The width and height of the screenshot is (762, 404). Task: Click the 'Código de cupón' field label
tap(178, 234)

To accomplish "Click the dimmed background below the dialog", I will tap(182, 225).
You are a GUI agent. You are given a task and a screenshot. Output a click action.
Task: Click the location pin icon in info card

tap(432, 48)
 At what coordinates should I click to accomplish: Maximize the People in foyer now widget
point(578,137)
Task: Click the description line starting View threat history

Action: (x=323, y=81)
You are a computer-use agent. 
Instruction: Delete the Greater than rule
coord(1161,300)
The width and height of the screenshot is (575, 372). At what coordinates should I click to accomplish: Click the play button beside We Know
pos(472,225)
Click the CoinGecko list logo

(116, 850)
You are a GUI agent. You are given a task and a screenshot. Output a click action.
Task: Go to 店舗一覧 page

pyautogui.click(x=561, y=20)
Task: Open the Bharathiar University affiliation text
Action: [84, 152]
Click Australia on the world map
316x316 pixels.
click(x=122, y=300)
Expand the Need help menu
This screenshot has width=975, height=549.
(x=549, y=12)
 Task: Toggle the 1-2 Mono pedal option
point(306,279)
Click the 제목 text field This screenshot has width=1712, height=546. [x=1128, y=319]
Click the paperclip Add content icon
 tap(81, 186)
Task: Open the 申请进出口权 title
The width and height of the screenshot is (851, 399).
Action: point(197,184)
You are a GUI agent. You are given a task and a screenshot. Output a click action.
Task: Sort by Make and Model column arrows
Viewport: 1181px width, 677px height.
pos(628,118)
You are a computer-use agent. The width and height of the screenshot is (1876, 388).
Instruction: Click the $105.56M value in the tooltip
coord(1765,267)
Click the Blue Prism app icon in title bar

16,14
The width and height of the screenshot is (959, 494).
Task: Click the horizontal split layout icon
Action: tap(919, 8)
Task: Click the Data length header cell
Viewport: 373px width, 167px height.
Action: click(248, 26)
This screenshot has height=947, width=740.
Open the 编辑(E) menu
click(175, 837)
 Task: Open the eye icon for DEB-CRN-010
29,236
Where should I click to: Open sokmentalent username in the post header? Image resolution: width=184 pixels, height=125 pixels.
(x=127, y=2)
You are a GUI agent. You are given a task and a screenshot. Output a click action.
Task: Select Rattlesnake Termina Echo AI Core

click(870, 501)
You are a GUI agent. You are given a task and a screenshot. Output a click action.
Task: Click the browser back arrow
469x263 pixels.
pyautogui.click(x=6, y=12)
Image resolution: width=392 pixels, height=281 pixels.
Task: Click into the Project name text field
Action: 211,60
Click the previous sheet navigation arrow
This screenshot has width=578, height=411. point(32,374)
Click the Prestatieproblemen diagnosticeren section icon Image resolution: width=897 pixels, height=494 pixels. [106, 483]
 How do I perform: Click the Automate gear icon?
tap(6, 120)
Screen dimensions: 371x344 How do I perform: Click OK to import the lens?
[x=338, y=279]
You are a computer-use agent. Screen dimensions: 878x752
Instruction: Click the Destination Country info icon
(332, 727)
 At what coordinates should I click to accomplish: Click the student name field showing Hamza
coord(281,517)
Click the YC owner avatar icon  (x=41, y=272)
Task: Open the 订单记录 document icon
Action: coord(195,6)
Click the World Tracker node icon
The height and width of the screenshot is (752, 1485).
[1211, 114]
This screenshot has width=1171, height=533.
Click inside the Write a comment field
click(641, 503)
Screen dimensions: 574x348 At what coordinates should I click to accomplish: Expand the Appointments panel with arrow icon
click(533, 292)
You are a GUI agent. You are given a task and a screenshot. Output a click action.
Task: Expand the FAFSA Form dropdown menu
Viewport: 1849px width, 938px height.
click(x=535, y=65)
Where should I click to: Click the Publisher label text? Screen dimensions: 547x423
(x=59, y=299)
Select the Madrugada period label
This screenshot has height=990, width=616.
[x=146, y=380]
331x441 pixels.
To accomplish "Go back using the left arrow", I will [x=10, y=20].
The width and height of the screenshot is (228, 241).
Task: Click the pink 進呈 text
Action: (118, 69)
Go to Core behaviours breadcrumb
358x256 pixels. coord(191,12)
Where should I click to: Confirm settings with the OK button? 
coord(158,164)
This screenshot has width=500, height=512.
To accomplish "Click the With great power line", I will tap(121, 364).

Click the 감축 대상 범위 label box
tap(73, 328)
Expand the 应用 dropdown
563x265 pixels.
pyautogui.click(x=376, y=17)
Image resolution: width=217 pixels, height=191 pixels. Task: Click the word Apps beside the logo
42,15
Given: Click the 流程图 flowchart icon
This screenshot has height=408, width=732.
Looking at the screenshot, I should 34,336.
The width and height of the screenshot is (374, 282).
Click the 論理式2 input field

········

_Work request_
Using the listing above, show each line with the word "computer" in it.

_Result below_
You are a computer-use agent. 
You are a computer-use agent. The width and height of the screenshot is (1876, 388).
You are a computer-use agent. Screen dimensions: 878x752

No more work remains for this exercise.